Study of Gulf Coast Deepwater spill site reveals key to tracking pollutants
MIAMI, FL, Aug. 18, 2014 — Results from a new study of ocean circulation patterns at the site of the Deepwater Horizon oil spill, which occurred in the Gulf of Mexico in April of 2010, have revealed the significant role that small-scale ocean currents play in the spread of pollutants. Further, these findings provide new information to help predict the movements of oil and other pollutants in the ocean.
Nearly two years after the Deepwater Horizon incident, scientists from the Consortium for Advanced Research on Transport of Hydrocarbon in the Environment (CARTHE), based at the University of Miami (UM) Rosenstiel School of Marine and Atmospheric Science, conducted a drifter experiment in the northern Gulf of Mexico spill site to study small-scale ocean currents ranging from 100 meters to 100 kilometers.

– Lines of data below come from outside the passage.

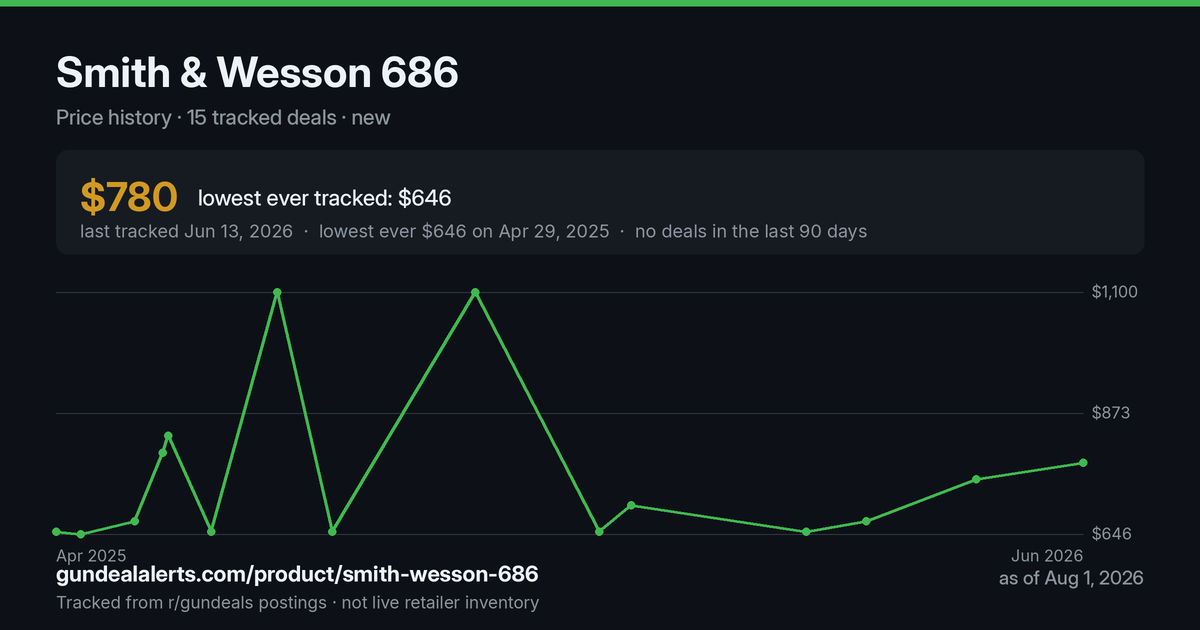Click the Smith & Wesson 686 title

[x=257, y=73]
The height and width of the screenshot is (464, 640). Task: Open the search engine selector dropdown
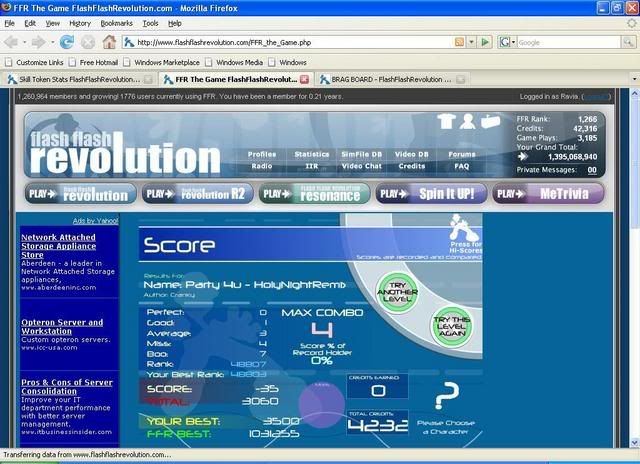click(x=513, y=42)
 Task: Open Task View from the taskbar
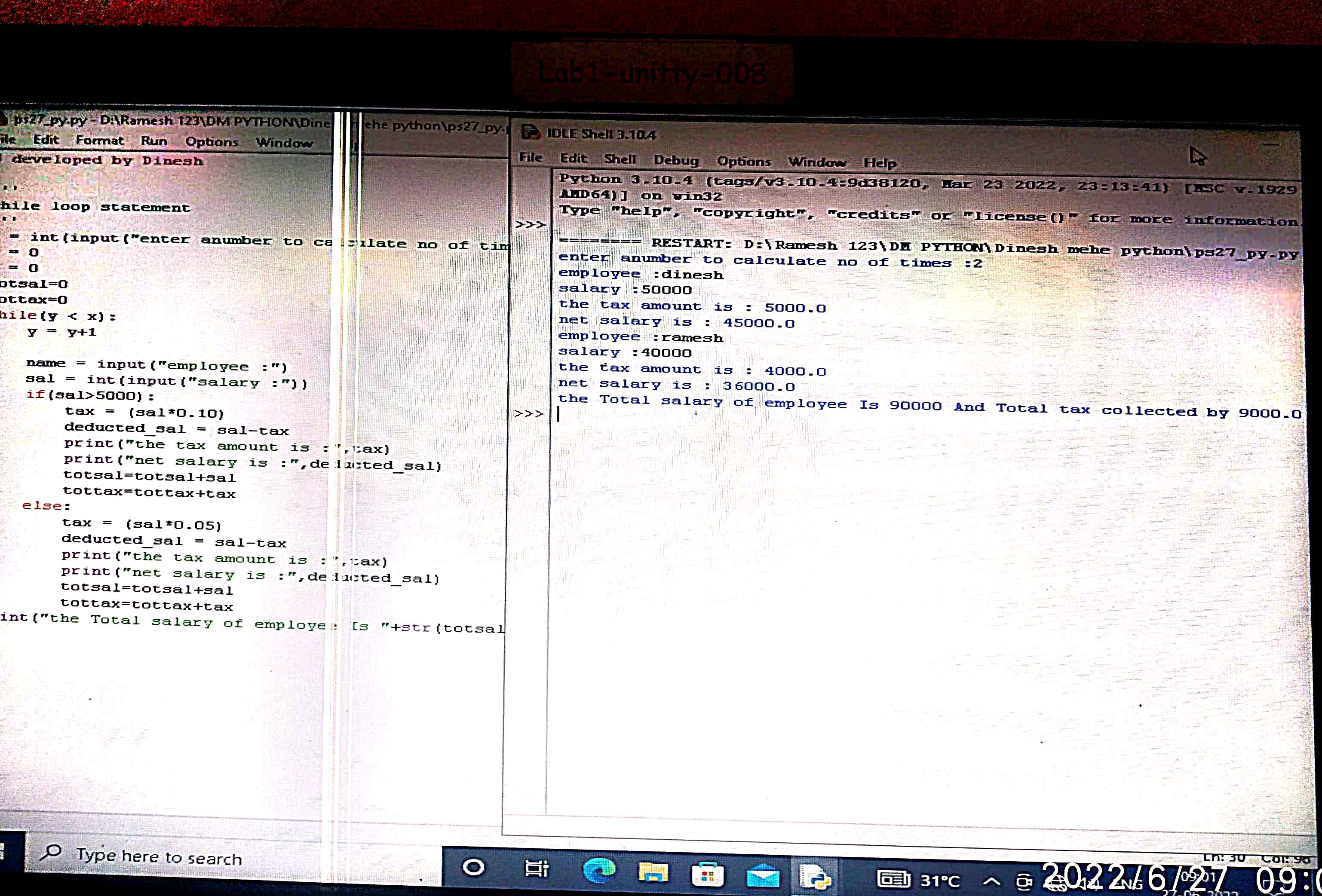(536, 869)
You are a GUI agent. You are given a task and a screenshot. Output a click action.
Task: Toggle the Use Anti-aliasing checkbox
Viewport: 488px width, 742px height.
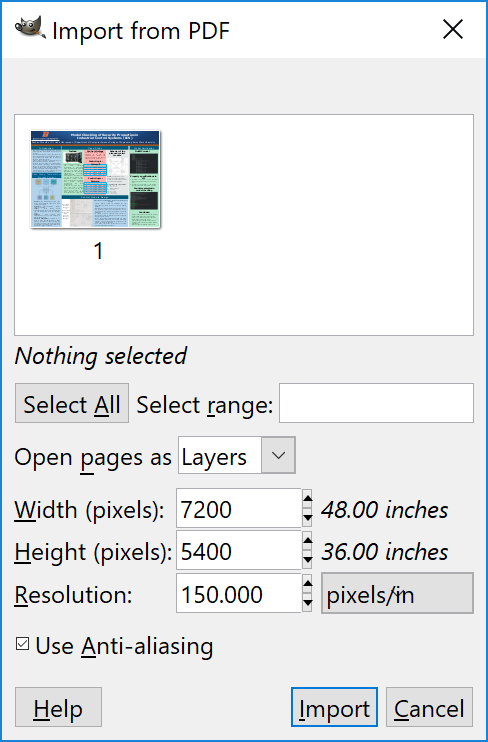click(x=22, y=644)
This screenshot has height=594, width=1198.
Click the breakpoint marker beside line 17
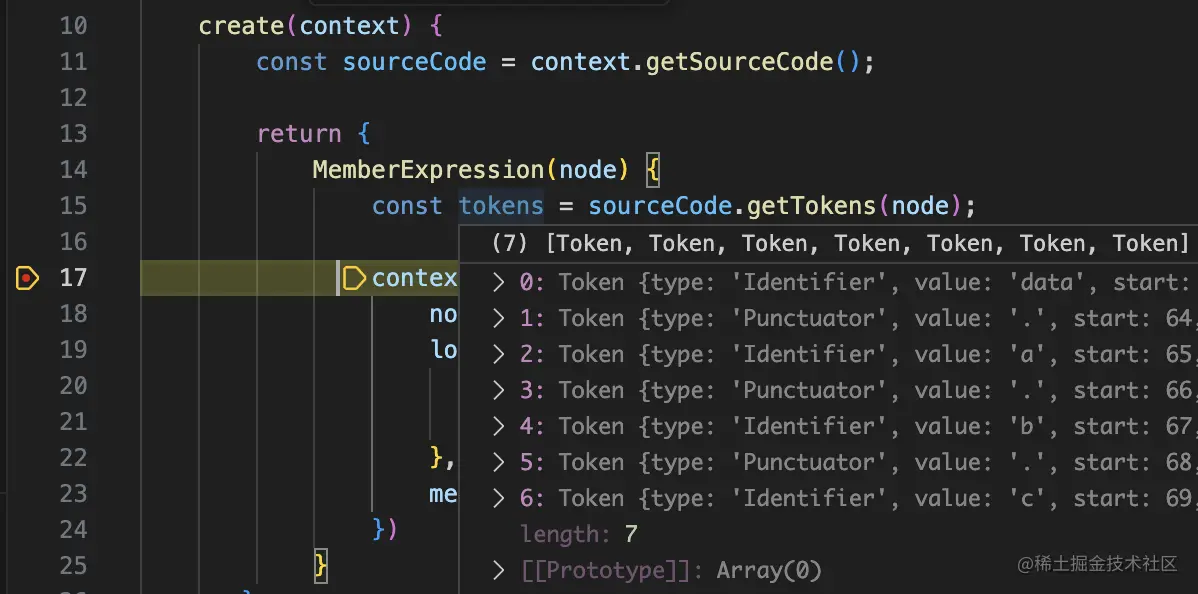(27, 277)
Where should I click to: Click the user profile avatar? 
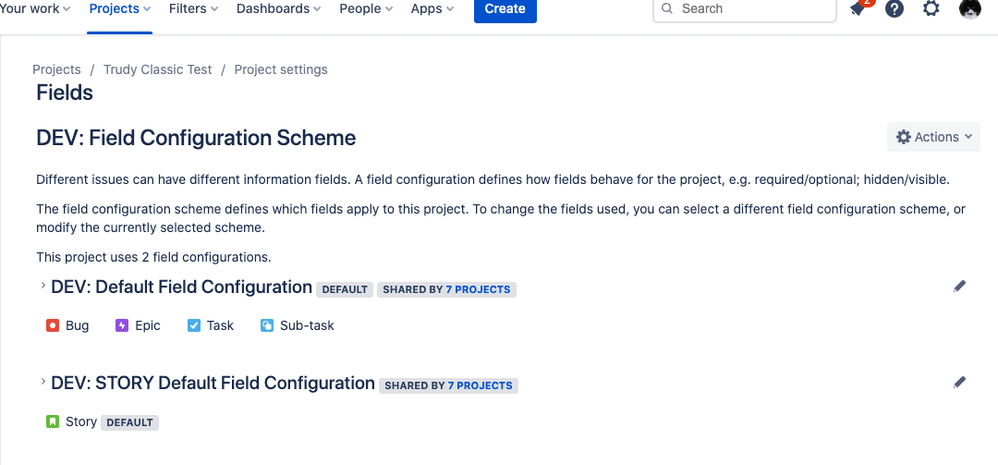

“Our results conclusively show that ocean flows at small scales (below 10 kilometers) contain significant energy fluctuations to control the initial spread of pollutant clouds,” said UM Rosenstiel School Professor and CARTHE Director Tamay Özgökmen. “Now that we have quantified this missing piece of the puzzle, we can improve our real-time predictive capabilities in the event of a future oil spill.”